Vice and virtue in Italian cultural organizations


For many cultural organizations in Italy, fragility from a managerial standpoint has become a chronic issue. One of the priorities of these pandemic years should have been to rethink business approaches, perhaps supported by greater use of digital technologies. But the digital transformation has taken place only in part, and wherever it has happened, the digital divide has widened between organizations that had previously invested in infrastructure technologies and the ones that hadn’t.

A recent publication curated by Andrea Rurale and Michela Addis explores several indispensable strategic processes to radically transform how Italian cultural organizations function. The book, entitled Il valore della cultura. 22 esperti per nuove strategie (The Value of Culture. 22 Experts on New Strategies), also draws inspiration from virtuous experiences from other countries.

We met with Andrea Rurale, Director of the Master in Arts Management and Administration (MAMA) at SDA Bocconi, to ask him about some of the main themes in the book.

How would you rate the system of cultural organizations? Where are they most vulnerable?

There’s no doubt that the weak links are HR management, the lack of access to careers, and the failure to recognize the importance of the role of management in the context of cultural organizations. If in-house competencies are not available, or if they are not given the credit they deserve, organizational activities will bear the brunt of this, and be limited to reacting to external stimuli as best they can, but without ever being proactive.

The book focuses considerable attention on experiences of cultural institutions in other countries. What are the lessons to be learned?

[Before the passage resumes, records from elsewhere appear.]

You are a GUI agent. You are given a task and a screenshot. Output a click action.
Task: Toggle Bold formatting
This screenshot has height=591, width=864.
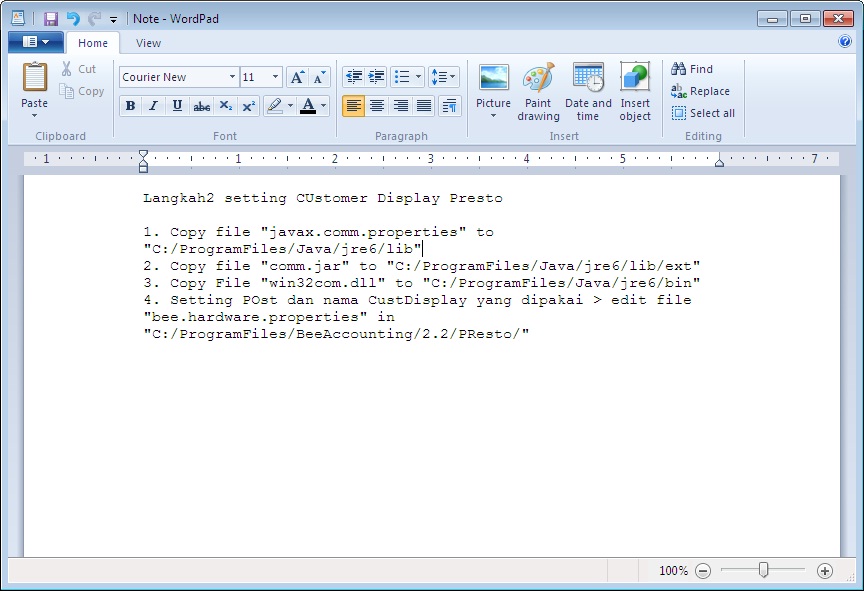130,106
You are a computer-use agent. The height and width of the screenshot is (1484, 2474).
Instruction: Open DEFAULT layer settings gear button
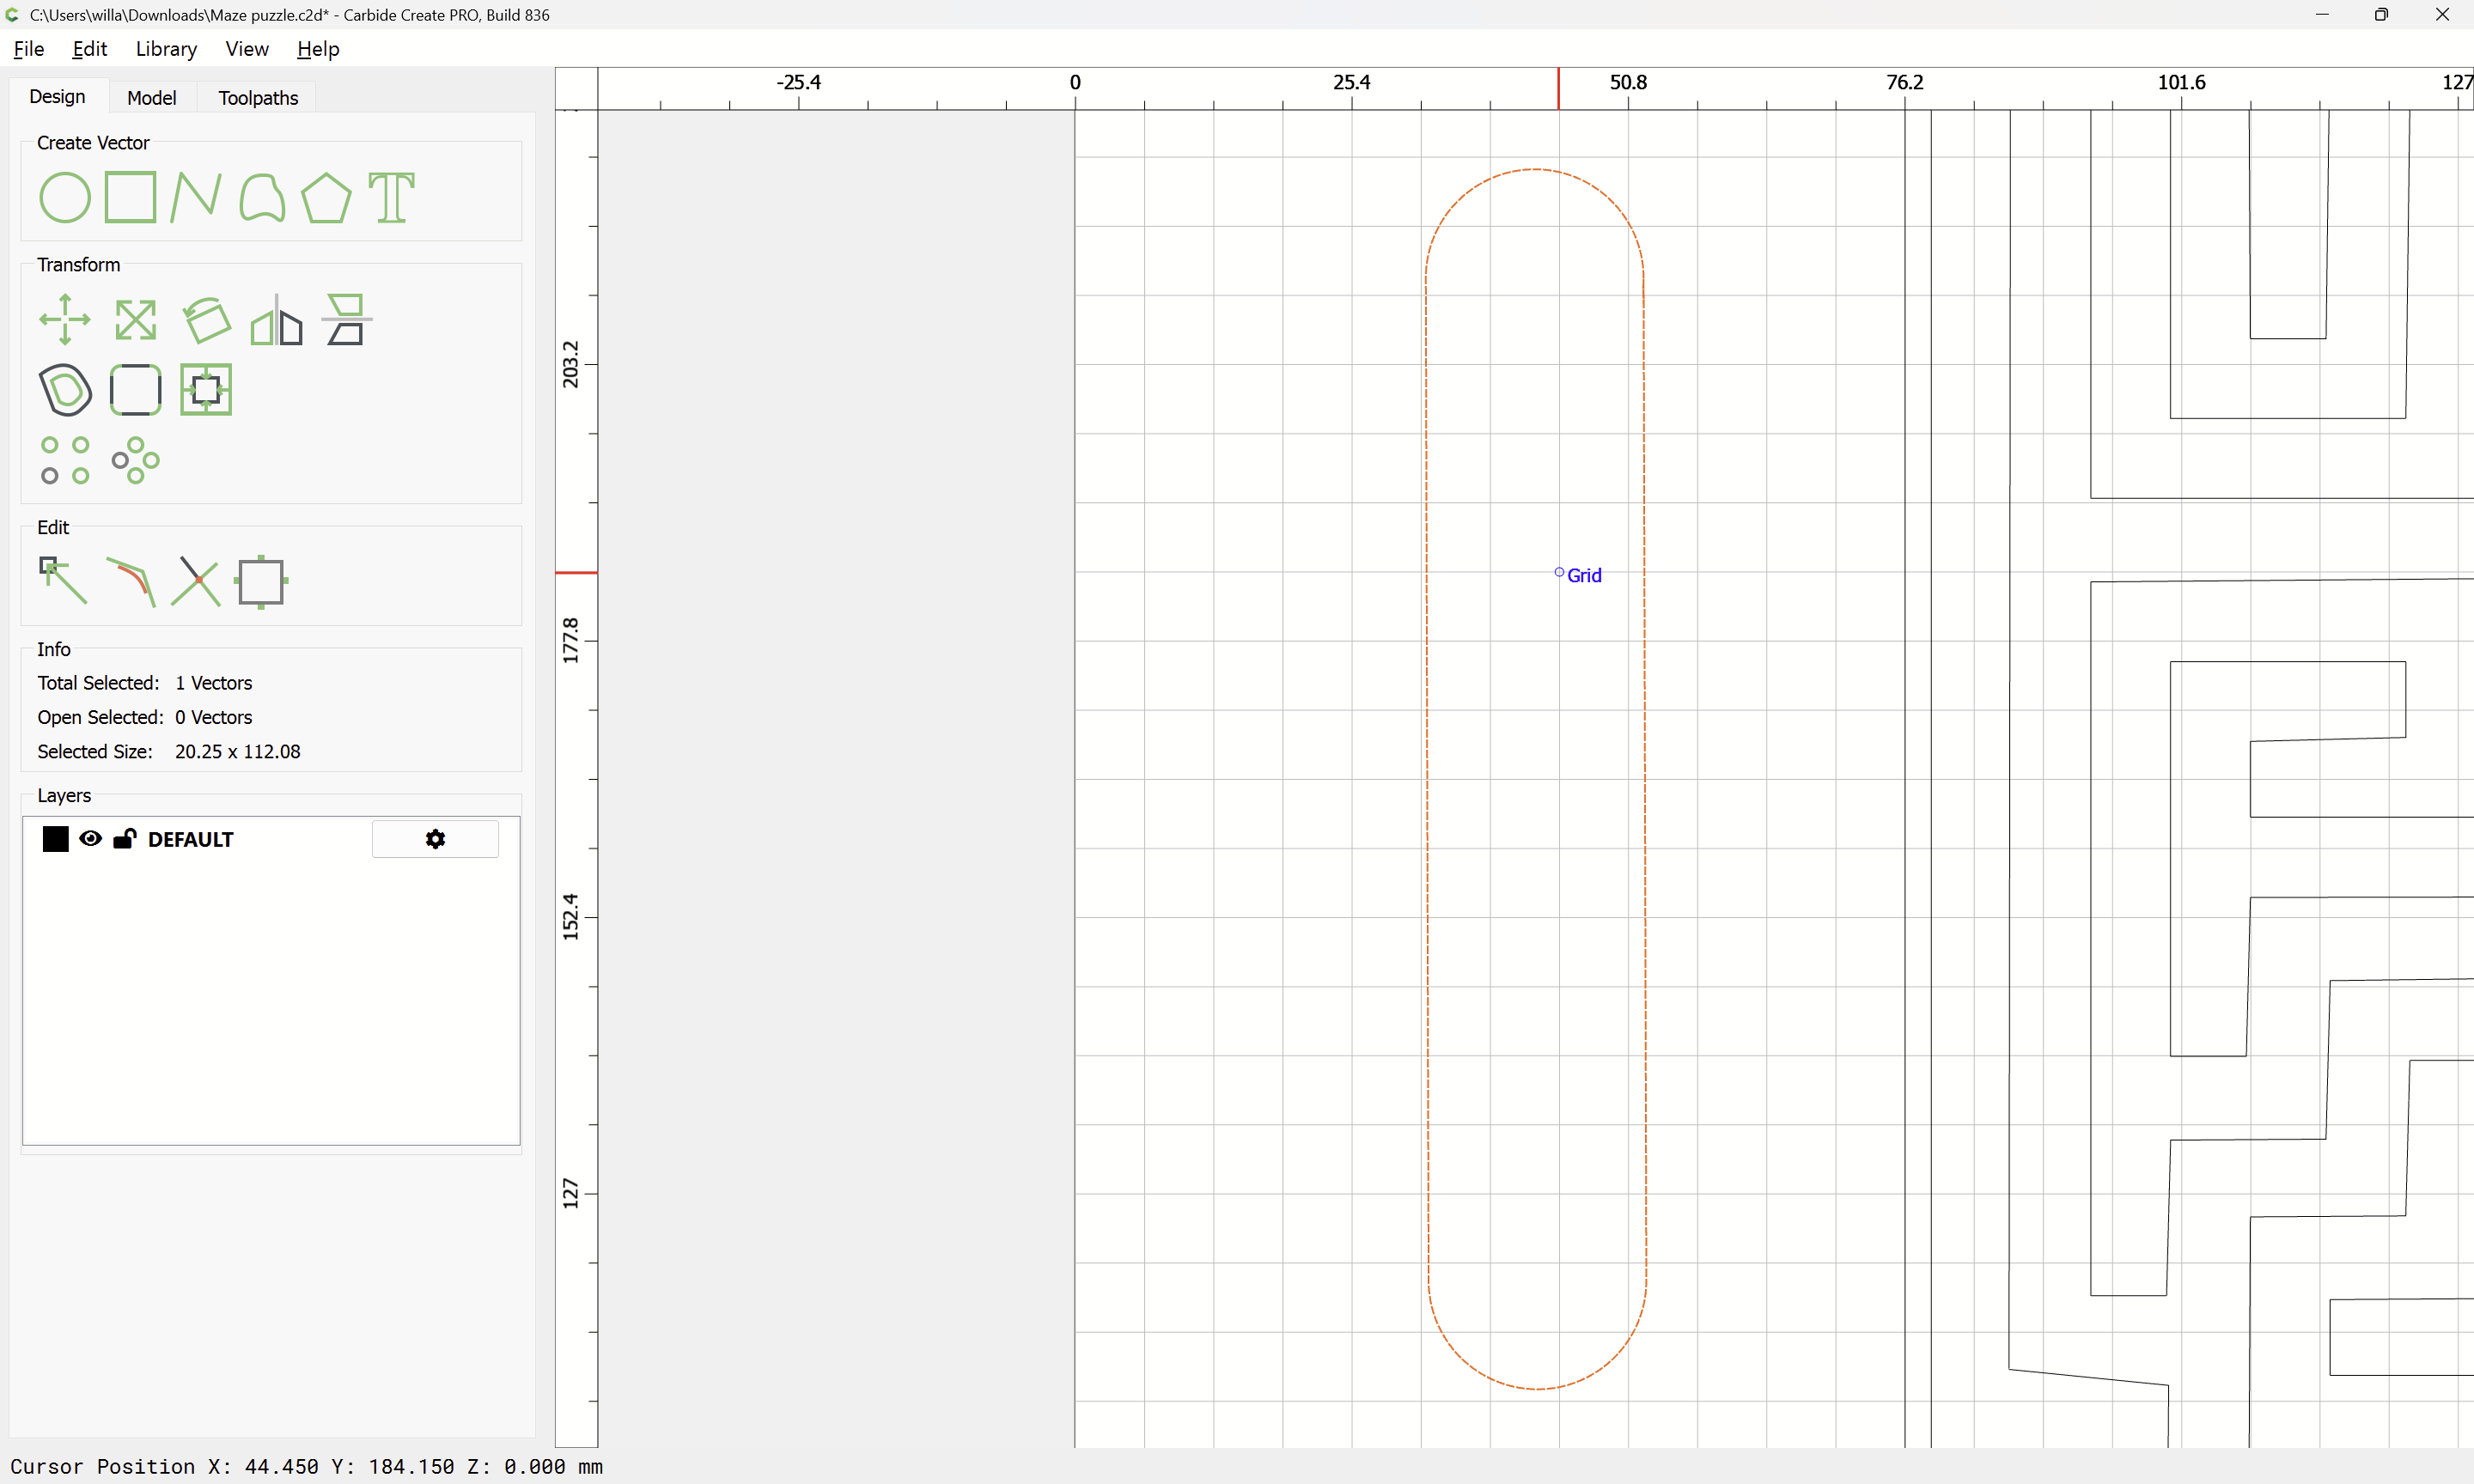435,839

More than lessons, these examples serve as inspiration, because institutions with the level of complexity we have here in Italy are hard to find elsewhere. Clearly in the US, the near total dependence on private funding, and on the market for museums and theaters, provides constant impetus to concentrate on managerial processes to improve efficiency. So the market represents a continual stimulus for process evaluation. Just think of the effects of the pandemic. When faced with a collapse of ticket sales at the box office, American museums and theaters immediately started hunting for new revenue streams, aside from public subsidies. In doing so, they shored up their relationships with big donors, they activated online programs and they immediately cut costs. The public assistance that Italian cultural institutions enjoy was a lifeline for us, demonstrating the necessity of public support for culture.  Yet admittedly it alleviated the urgency and the need to think outside the box, to find alternative solutions to ensure the survival and continuity of Italian organizations.

What role can and should digital technologies play in the strategic evolution of cultural organizations?

By now it’s an established fact: digital is no longer synonymous with innovation. Instead digital should be one of the channels that organizations use to fulfill their purpose. Digital can’t substitute visiting a museum in person or going to the theater; instead it represents a series of tools that augment, anticipate, or enrich firsthand experience. The challenge is to consider technology as a tool for data collection, for reaching new audiences, for consolidating current customers, for interacting with other cultural organizations, and to offer storytelling and support before, during and after the cultural experience.

If you had to predict the future for the next three years, how do you foresee the evolution of our system of cultural organizations?

Looking at the Italian scenario and cultural organizations in this country, I don’t see any promising signs of a major wave of innovation. Public museums fall under the jurisdiction of a Ministry which is incapable of upskilling or renewing personnel, and where accessing career paths is still extremely complicated. The system is a rigid one, due to situations that will not change until we see a revolution in human resource management. In other words, until the museum director is responsible for all the people who work there, he or she will never be able to set ambitious – but achievable – goals. For theaters too, I believe we need to pay more attention to resources that support artistic production. Every year, opera and symphony foundations and traditional theaters close the year in the red because they don’t have the kind of market orientation that would make superintendents and managing directors strive to achieve the goal of sustainability for their institutions.